From the passage on bridge loans below, list every type of financial advisor it names as someone to consult.
___ PASSAGE FOR REVIEW ___
Why the higher interest rate? Because they carry greater risk for the lender. A home sale could fall apart before the transaction is officially completed, raising the risk that a buyer will suddenly be forced to carry two mortgages, as well as taxes and utilities, on the two homes. Oh my!

While the downside of bridge financing is minimal, there are some key considerations to keep in mind. The first is that buyers must financially qualify. It's not unlike applying for a regular mortgage loan; gross combined annual income and credit scores are important considerations for the lender.

Secondly, not all financial institutions offer bridge loans. Further, some high risk buyers may be forced to seek financing from private lenders who charge far steeper rates, currently as high as 19 to 21 per cent.

The worst thing you can do is to make a commitment to buy a home unconditionally, only to realize afterward when the dust has settled that you cannot be approved for a bridge loan because you don't have sufficient equity in your present property to secure it. Or just as bad, that you'll be unable to comfortably service the debt.

I strongly advise that you have a serious discussion with your financial advisor, be it a banker, lawyer or mortgage broker, and develop a feasible plan ... 

Before making any contractual commitments

In the event that a worst-case scenario happens, you'll not regret having been realistically prepared with a plan that takes into account everything from household cash flow, to excess funds from savings, to your ability to carry two mortgages. Hey - it's possible.

At the end of the day, a well-planned financing strategy, that may include a bridge loan, will provide you with peace of mind. I must emphasize again that your detailed plan should include a trip to your lender of choice, which is usually the same institution that is providing your mortgage loan.
___ DATA SHOWN ___
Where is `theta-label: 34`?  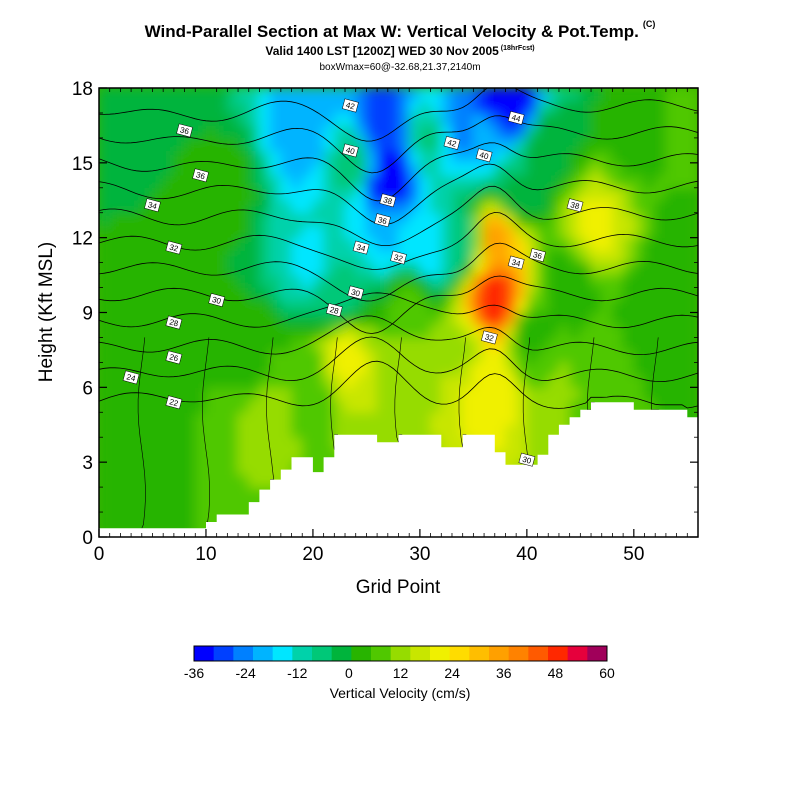 theta-label: 34 is located at coordinates (516, 262).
___
§ **WRITTEN ANSWER**
banker, lawyer, mortgage broker